## Text to read
※ ※ ※
Though the last deadline for the Masters in Finance (MiF) programme has now passed, we are still accepting a small number of late applications from strong candidates. If you’re considering still applying, you can read more about the process of submitting a late application here.
We got in touch with our fantastic Masters in Finance Part-time students Carrie Cheung and Ben Coombs to get their advice on submitting a strong late application, and hear about their MiF experience so far.
Tell us about you, your background, professional experience, and interests.
“I grew up in Hong Kong and moved to Canada when I was thirteen. I completed an undergraduate degree in the ‘French part’ of Canada with a major in accounting. I started my career as a public accountant and relocated to the UK four years ago on an international secondment. I fell in love with London, and never looked back! Outside of work and the MiF Part-time, I am a big adventure seeker, and you can always find me hopping onto my next flight.”
“I am British-American and grew up in London before doing my undergraduate degree in the US. I started my career as a Management Consultant at Oliver Wyman, but soon after starting the MiF, transitioned to working as an independent consultant for tech start-ups. Starting in October I will be complementing the MiF with a full time MSc in Computer Science at Imperial, after which I’ll be looking for a position in a seed-stage Climate Tech firm in strategy, product, or operations.”
Why did you decide to apply to the MiF Part-time programme?
“My career as a chartered accountant has allowed me to establish a foundation of financial knowledge and transferrable skills, which has been largely accounting focused. I was looking to develop a deeper understanding of the more specialised and technical aspects of finance. I also wanted to use this as an opportunity to expand my professional network.”
“At the time I was considering both MBA and MiF programmes. After a few years of consulting, I felt that the technical knowledge and skills of a MiF would be more complementary to my experience than an MBA. I knew that I didn’t want to work directly in financial services, but finance expertise is at a deficit and therefore highly valued in many other industries, particularly in start-up tech. The mix of consulting and finance allows me to bring ‘the whole package’ to new professional opportunities.
While learning these skills, I also wanted to dedicate most of my time to professionally engaging in the climate tech world to build the content expertise and specific network needed for a long-term career. The MiF Part-time meant I didn’t have to choose, I can develop the technical skills I want, while having the flexibility to work and dedicate time to non-finance learning & networking.”
What advice would you give to prospective MiF students considering submitting a late application?
“Don’t panic, it is not too late! Take time to reflect on your career to date and what you want out of the programme. I also encourage you to speak to as many MiF Alumni and Students as possible to gain their perspectives and their personal motivations – this helped me immensely in setting my own objectives for my application. Lastly, make sure you devote sufficient time to review and refine your application.”
※ ※ ※
## Problem to solve
According to the interview text, what full-time degree will the former Oliver Wyman consultant begin in October?

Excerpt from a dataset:
※ ※ ※
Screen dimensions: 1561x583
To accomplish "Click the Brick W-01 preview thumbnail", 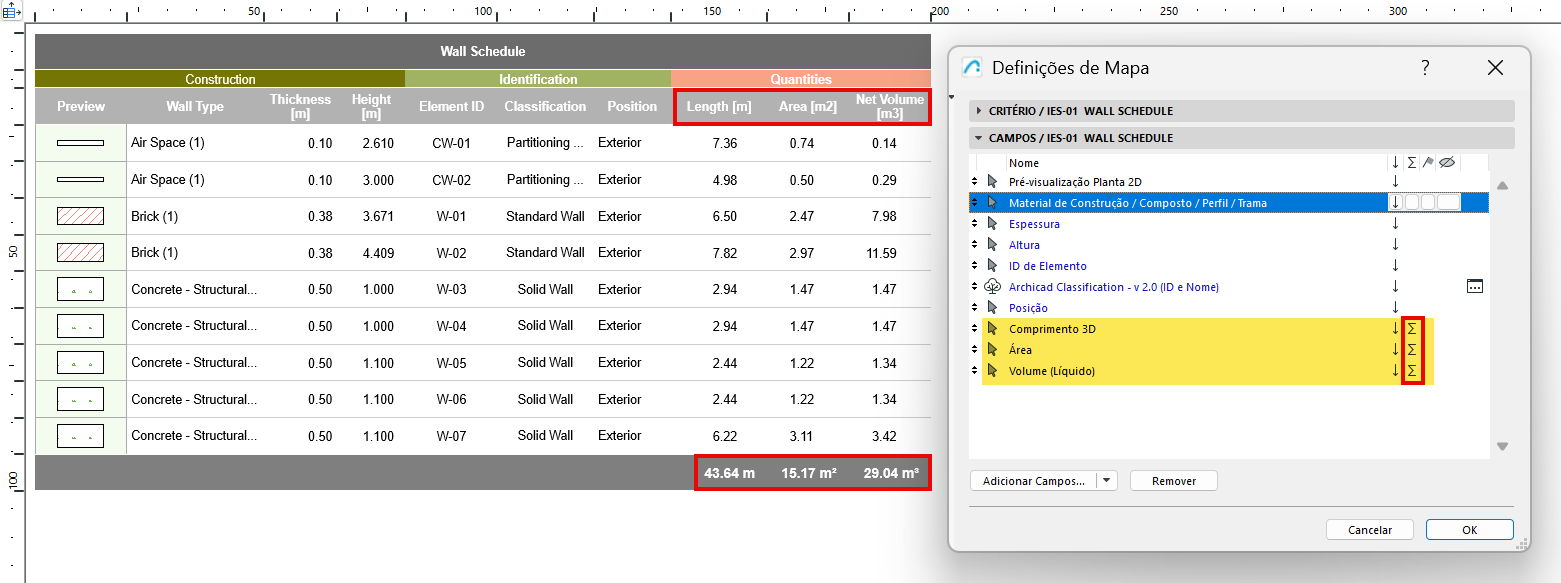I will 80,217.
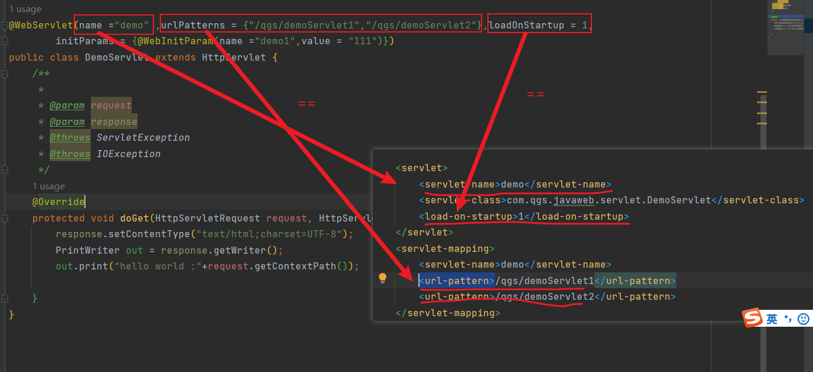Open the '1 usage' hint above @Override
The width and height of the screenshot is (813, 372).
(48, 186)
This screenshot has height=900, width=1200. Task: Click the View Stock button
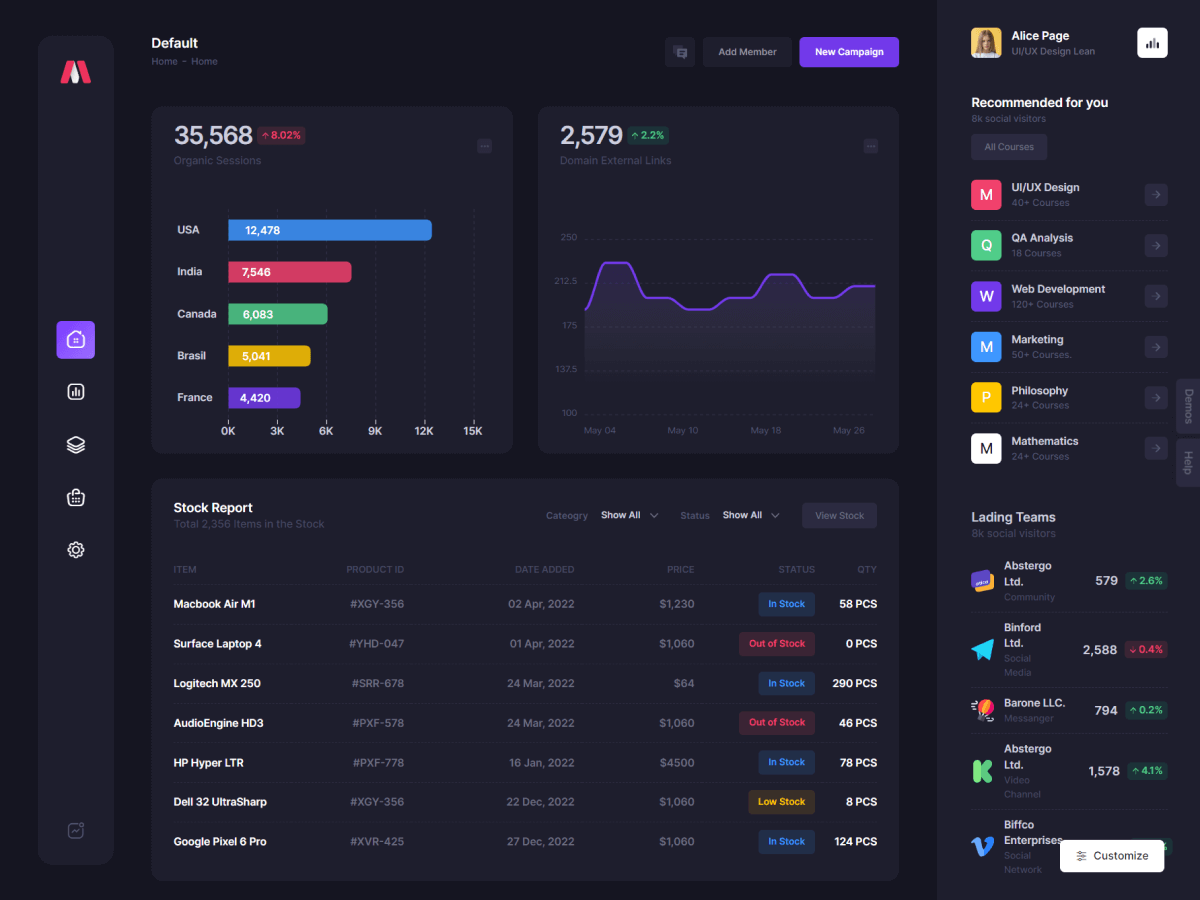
※ ※ ※
## Result of this exercise
An MSc in Computer Science at Imperial.